--- begin DATA EXTRACT ---
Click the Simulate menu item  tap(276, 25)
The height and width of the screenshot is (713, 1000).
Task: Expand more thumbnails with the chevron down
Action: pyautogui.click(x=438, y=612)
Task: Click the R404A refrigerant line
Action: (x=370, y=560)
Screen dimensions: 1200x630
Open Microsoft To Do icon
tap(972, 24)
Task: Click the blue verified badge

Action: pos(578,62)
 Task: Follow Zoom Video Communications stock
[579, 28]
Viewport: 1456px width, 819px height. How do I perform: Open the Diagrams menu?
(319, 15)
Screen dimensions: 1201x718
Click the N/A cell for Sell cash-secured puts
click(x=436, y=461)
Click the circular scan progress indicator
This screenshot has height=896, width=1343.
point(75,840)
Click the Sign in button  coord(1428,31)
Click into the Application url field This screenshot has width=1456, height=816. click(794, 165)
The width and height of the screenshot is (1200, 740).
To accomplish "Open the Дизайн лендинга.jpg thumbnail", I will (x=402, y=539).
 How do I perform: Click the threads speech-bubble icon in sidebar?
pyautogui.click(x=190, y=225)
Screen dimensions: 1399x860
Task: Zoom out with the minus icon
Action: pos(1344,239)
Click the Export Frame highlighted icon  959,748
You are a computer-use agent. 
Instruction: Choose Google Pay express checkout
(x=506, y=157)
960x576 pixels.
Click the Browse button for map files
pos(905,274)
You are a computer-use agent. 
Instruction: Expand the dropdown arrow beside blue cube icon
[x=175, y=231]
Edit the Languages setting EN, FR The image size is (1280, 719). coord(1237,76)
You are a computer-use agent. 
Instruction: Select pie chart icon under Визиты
--- end DATA EXTRACT ---
Can you copy all of the entries above line for line, changing nothing?

> **RESULT OF THE TASK**
Click the Simulate menu item  tap(276, 25)
The height and width of the screenshot is (713, 1000).
Task: Expand more thumbnails with the chevron down
Action: pyautogui.click(x=438, y=612)
Task: Click the R404A refrigerant line
Action: (x=370, y=560)
Screen dimensions: 1200x630
Open Microsoft To Do icon
tap(972, 24)
Task: Click the blue verified badge

Action: pos(578,62)
 Task: Follow Zoom Video Communications stock
[579, 28]
Viewport: 1456px width, 819px height. How do I perform: Open the Diagrams menu?
(319, 15)
Screen dimensions: 1201x718
Click the N/A cell for Sell cash-secured puts
click(x=436, y=461)
Click the circular scan progress indicator
This screenshot has height=896, width=1343.
point(75,840)
Click the Sign in button  coord(1428,31)
Click into the Application url field This screenshot has width=1456, height=816. click(794, 165)
The width and height of the screenshot is (1200, 740).
To accomplish "Open the Дизайн лендинга.jpg thumbnail", I will (x=402, y=539).
 How do I perform: Click the threads speech-bubble icon in sidebar?
pyautogui.click(x=190, y=225)
Screen dimensions: 1399x860
Task: Zoom out with the minus icon
Action: pos(1344,239)
Click the Export Frame highlighted icon  959,748
You are a computer-use agent. 
Instruction: Choose Google Pay express checkout
(x=506, y=157)
960x576 pixels.
Click the Browse button for map files
pos(905,274)
You are a computer-use agent. 
Instruction: Expand the dropdown arrow beside blue cube icon
[x=175, y=231]
Edit the Languages setting EN, FR The image size is (1280, 719). coord(1237,76)
You are a computer-use agent. 
Instruction: Select pie chart icon under Визиты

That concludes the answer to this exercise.